Trinity will significantly drop the academic requirements for non-EU students next year in a bid to cushion the financial blow from the coronavirus, accepting some students whose predicted grades equate to just 80 per cent of the CAO points required for their course, The University Times has learned.
Documents obtained by The University Times reveal a major plan to change Trinity’s processes for admitting international students next year – including making offers to students based on predicted grades, and lowering its entry requirements – as a result of the coronavirus.
The plan was put in place due to the cancellation of final exams for second-level students around the world – but it also forms a key part of the College’s strategy to alleviate the financial issues it faces due to the virus, internal documents show.
In normal times, Trinity makes offers to non-EU students – a vital source of revenue for the College – whose grades equate to 90 per cent of the CAO points required for a given course.
For example, if a student who applies through the CAO needs 500 points to get into a certain course course, then a non-EU student can receive a conditional offer for the same course if their predicted grades equate to 450 points.

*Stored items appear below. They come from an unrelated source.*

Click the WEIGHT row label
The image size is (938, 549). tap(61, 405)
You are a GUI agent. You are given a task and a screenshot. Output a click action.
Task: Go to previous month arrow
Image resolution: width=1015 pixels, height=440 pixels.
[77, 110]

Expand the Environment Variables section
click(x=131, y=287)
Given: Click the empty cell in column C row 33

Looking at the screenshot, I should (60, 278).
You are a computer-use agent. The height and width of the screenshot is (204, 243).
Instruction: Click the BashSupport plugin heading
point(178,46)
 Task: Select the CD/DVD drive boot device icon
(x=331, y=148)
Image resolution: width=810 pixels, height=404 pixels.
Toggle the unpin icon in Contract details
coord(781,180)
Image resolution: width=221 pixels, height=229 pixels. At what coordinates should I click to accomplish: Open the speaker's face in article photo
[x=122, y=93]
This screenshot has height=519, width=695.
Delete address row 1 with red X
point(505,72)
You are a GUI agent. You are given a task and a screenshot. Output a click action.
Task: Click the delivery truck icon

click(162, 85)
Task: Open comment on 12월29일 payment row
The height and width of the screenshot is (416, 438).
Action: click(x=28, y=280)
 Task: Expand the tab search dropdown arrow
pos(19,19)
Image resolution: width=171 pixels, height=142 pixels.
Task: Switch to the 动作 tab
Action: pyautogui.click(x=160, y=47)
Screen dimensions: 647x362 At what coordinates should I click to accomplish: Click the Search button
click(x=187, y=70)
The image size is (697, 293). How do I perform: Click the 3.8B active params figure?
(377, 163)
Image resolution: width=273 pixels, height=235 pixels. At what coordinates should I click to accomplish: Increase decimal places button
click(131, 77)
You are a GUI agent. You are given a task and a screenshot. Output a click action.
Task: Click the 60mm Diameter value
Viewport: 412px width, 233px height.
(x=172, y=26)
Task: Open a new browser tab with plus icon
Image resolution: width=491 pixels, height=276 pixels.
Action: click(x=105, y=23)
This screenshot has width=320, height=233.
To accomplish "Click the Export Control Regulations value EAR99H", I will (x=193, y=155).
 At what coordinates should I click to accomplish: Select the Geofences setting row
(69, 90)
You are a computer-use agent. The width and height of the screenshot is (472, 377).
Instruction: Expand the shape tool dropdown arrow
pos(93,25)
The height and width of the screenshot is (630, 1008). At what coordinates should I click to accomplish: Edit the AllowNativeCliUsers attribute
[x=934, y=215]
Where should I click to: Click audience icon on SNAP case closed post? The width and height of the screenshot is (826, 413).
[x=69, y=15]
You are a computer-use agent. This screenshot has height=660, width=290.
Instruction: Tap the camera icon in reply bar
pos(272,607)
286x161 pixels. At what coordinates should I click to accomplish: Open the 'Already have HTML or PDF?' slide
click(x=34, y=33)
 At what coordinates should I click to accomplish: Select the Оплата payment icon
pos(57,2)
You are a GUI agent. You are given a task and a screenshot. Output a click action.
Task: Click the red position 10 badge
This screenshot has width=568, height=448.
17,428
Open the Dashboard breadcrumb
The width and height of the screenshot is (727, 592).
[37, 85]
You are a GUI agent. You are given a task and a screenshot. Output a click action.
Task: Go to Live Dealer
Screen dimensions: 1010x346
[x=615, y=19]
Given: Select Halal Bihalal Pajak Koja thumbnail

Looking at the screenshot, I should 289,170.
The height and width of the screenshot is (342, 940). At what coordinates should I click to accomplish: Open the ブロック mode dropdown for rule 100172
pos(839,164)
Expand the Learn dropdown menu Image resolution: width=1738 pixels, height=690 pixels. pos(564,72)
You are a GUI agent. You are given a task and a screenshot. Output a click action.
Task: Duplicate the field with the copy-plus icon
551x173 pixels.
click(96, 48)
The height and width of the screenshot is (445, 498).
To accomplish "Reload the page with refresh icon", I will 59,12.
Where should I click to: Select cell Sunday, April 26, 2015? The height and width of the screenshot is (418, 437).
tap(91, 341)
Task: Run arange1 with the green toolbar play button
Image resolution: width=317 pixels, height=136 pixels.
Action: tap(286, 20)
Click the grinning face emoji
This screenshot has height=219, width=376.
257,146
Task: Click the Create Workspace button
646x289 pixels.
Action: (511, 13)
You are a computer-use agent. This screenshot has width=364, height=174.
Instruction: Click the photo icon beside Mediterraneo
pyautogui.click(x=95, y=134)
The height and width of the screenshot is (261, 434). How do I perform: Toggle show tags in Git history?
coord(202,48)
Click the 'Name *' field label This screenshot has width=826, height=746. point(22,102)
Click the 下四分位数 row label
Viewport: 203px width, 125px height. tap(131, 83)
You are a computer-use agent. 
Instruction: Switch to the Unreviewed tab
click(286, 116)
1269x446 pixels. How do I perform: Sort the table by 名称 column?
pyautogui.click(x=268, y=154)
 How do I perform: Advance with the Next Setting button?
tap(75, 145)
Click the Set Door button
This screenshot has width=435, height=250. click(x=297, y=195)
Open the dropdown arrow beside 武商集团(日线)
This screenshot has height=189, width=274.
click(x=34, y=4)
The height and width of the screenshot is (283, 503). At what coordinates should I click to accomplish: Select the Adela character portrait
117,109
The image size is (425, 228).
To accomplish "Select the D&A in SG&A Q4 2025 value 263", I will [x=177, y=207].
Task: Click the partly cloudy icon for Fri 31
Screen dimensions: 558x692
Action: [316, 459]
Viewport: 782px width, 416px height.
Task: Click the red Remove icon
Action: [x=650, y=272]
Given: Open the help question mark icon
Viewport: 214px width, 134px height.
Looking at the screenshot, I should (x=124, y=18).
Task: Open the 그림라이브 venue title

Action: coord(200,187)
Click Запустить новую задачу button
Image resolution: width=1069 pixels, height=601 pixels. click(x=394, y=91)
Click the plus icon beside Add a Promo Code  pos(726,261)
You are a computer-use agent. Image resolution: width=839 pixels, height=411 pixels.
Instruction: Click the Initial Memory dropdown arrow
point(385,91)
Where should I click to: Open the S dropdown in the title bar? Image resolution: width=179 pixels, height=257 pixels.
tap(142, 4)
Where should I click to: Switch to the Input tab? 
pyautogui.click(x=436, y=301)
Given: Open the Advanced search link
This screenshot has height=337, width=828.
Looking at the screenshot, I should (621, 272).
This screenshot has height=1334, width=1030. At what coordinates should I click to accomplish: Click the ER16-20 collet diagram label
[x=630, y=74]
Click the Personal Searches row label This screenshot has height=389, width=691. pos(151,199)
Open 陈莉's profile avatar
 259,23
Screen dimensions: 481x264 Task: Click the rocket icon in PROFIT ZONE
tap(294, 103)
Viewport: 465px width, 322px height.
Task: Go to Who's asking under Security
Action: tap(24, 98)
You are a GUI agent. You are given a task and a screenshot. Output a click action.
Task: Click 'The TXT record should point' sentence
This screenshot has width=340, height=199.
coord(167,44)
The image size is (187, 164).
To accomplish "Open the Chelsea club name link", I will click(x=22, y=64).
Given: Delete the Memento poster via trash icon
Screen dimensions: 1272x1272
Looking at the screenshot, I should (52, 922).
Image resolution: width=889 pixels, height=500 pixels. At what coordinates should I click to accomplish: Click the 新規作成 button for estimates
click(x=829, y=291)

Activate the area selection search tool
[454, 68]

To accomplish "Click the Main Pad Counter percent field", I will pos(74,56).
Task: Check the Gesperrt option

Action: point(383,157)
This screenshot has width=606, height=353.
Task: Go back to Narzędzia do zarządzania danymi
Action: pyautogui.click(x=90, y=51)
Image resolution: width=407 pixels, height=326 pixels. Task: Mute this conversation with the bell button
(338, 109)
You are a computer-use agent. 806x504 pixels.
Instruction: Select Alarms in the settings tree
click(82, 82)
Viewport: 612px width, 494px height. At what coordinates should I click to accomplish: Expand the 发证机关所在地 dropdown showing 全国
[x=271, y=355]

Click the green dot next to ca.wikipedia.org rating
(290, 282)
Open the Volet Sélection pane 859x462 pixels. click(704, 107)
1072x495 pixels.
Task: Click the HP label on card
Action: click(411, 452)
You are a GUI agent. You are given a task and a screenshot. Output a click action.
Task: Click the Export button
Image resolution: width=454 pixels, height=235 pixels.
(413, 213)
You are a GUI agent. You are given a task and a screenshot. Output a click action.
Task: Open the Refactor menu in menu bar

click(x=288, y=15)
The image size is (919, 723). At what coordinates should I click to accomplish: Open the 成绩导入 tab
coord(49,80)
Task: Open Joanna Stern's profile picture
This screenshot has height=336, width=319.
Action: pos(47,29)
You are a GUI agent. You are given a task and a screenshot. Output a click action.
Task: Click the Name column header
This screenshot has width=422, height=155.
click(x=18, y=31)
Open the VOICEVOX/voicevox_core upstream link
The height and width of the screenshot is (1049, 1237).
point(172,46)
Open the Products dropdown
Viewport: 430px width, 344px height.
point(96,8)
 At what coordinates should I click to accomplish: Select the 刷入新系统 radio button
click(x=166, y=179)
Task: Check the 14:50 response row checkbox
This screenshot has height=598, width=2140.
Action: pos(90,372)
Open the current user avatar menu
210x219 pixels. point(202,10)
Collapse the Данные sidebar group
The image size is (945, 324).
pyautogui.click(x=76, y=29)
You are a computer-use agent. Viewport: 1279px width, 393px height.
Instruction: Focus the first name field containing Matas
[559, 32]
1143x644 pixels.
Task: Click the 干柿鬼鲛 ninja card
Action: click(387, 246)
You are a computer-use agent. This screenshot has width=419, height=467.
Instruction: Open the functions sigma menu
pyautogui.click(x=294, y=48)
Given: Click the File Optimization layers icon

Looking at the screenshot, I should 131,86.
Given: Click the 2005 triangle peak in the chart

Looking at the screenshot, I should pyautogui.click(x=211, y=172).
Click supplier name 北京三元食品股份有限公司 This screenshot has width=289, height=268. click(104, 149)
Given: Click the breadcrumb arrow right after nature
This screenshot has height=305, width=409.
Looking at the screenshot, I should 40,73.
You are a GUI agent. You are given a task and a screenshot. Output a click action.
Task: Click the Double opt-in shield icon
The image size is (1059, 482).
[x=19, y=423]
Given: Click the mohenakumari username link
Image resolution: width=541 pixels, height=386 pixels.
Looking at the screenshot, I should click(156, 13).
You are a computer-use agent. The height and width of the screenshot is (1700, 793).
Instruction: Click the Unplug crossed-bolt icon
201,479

Next year, many non-EU students – most of whom won’t have taken final exams as a result of the coronavirus – will be issued final offers based on their predicted grades, even if those grades only equate to 80 per cent of the CAO points required for the course.
For a 500-point course, this means non-EU students from certain countries will only need to obtain predicted grades that equate to 400 CAO points.
The measure was approved at a meeting of University Council last month, unpublished minutes show, after Provost Patrick Prendergast “explained the need for Trinity to have a robust system for recruiting non-EU students in light of the financial challenges facing the College” due to the pandemic.
The plan forms a key part of a financial strategy – presented at a meeting of College Board and obtained by The University Times – that warns Trinity could run out of cash by September 2021 unless major mitigating measures are put in place.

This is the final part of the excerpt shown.